My dad passed away last March. His home just sold and the closing is coming up soon. For almost one year, his home remained untouched while it was for sale. His wife, unable to go through all of his ‘stuff’, put a for sale sign on the front lawn and left the state.
Now, we (the children) have three weeks to go through a lifetime of our parents belongings. The majority of items in the home belonged to dad and mom. Walking into dad’s home is like returning to 1993, the year mom died. The same couches, chairs, end tables, pictures, knick knacks, serving dishes, plates, tea set and family memories.
In addition to memories, Dad left a legacy of artifacts from his world travel. He has pictures from meetings with Fidel Castro and Anwar Sadat. He has souvenirs from the USSR and China where he traveled long before diplomatic channels were open to those countries.

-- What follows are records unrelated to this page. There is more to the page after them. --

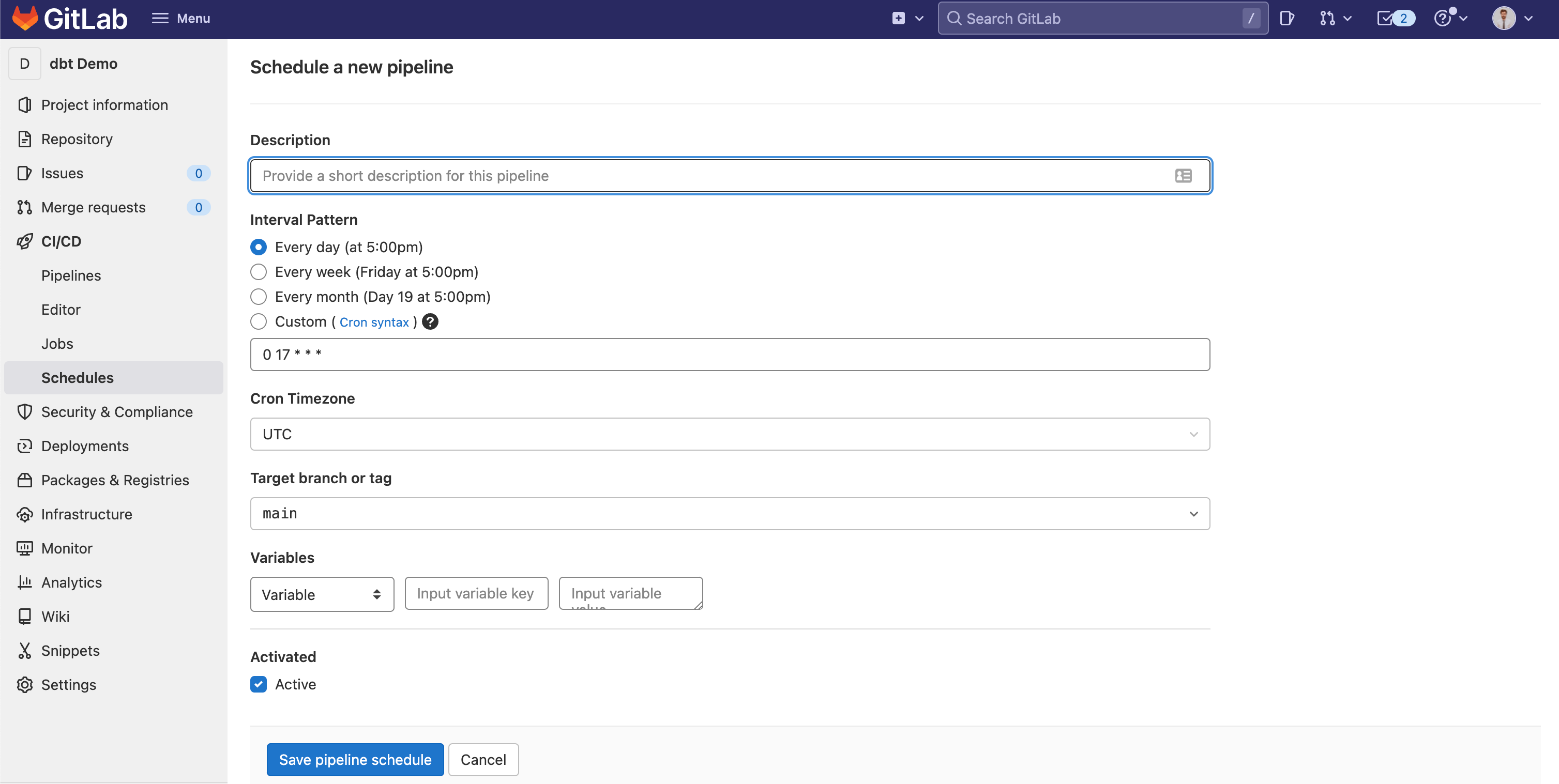Go to Pipelines in the CI/CD sidebar
The image size is (1559, 784).
click(x=71, y=276)
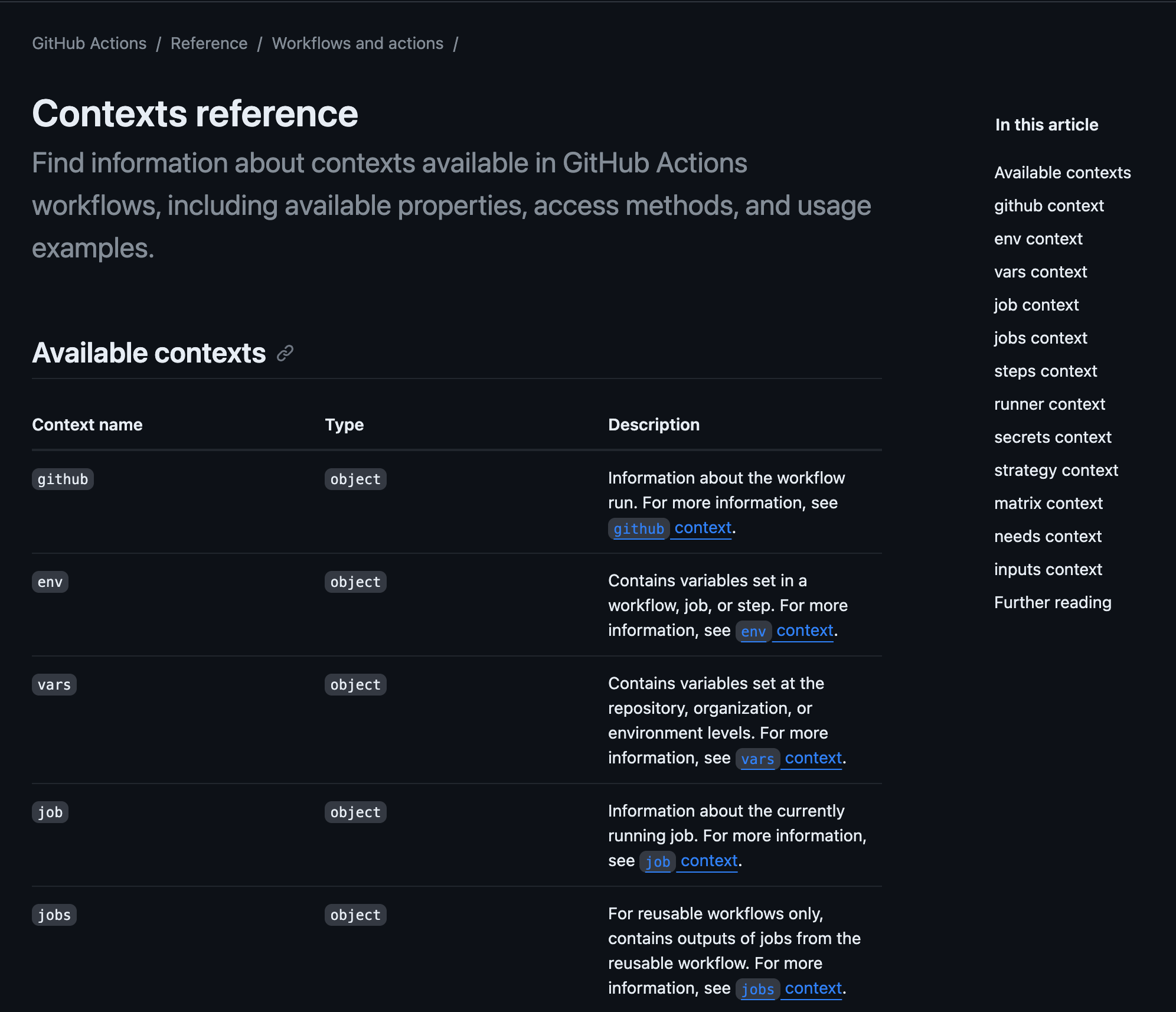
Task: Open Workflows and actions breadcrumb
Action: pyautogui.click(x=357, y=44)
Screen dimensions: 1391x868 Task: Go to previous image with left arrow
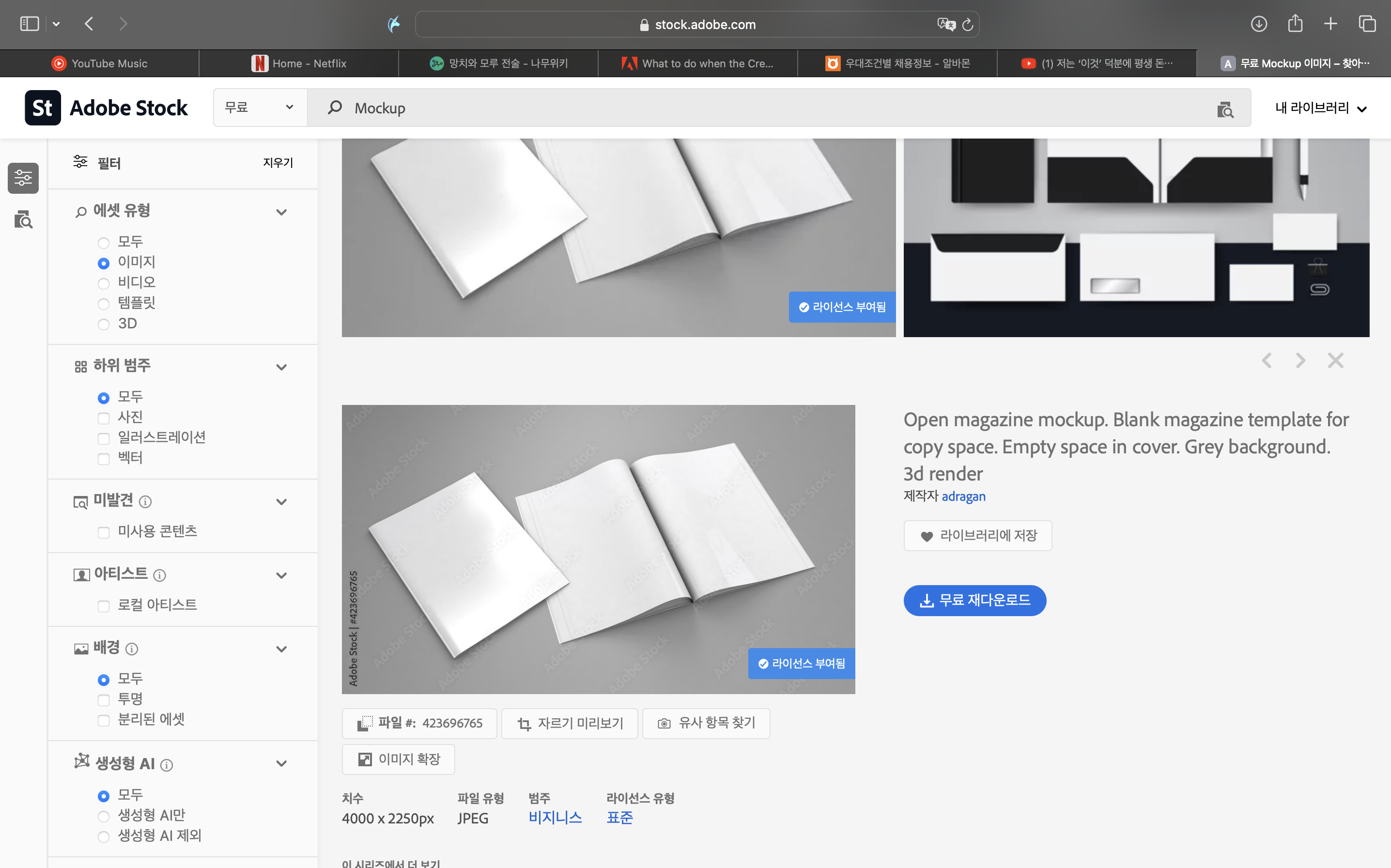coord(1267,360)
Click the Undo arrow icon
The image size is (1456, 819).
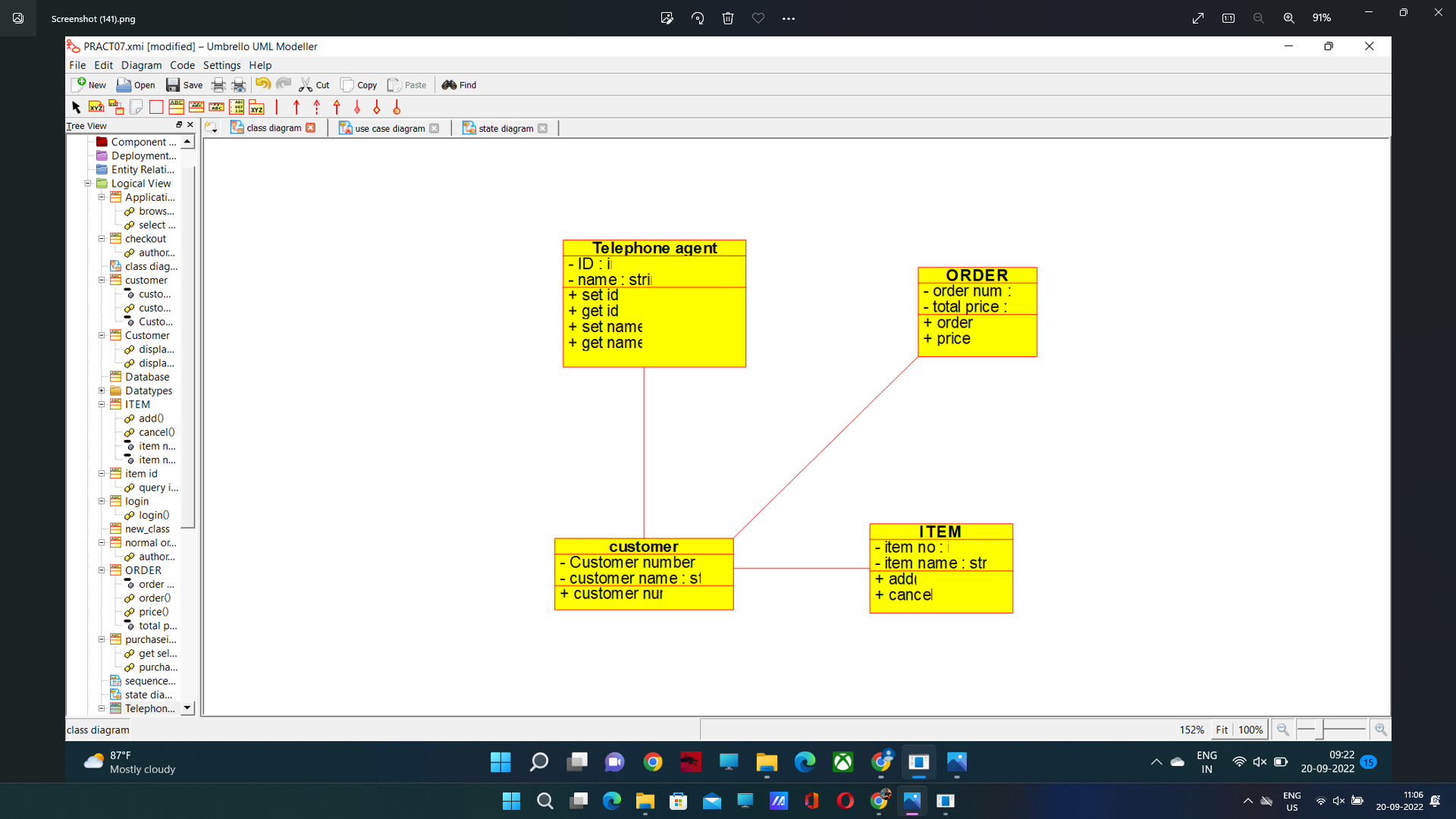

The remains of his hard work are stored in rows of boxes. Boxes of carousels with picture slides from countries all over the world. Boxes of speeches that are memorable and inspiring. Boxes of keys, paper clips and rubber bands.
Every night, when dad came home from the office, he would empty his pockets. Invariably, his pockets held coins, keys, rubber bands and paper clips. The coins and keys were understandable. The rubber bands and paper clips? Not so much.
One night I questioned dad on the contents of his pockets, trying to sweep away the trash from the treasure. He told me not to touch anything because those two paper clips were his lucky paper clips. Huh? How do you get lucky paper clips? I was never enlightened.
As I wade through dad’s belongings I am finding small containers filled with paper clips. These stashes are making me pause. Where did his lucky paper clips go? Why are there five paper clips in one box and fourteen in another? What about the Poppycock can full of coins, paper clips and rubber bands? What is the significance of all these paper clips in drawers, baskets and boxes?
What is important? I can’t tell right now so I am sorting and stashing and driving my husband nuts. Our storage room is bursting at the seams.
It took me ten years to let go of my mother’s trash. This time, I hope I can figure out what is important and recycle what is not quickly. Either that or you will soon see me on an upcoming show of hoarders.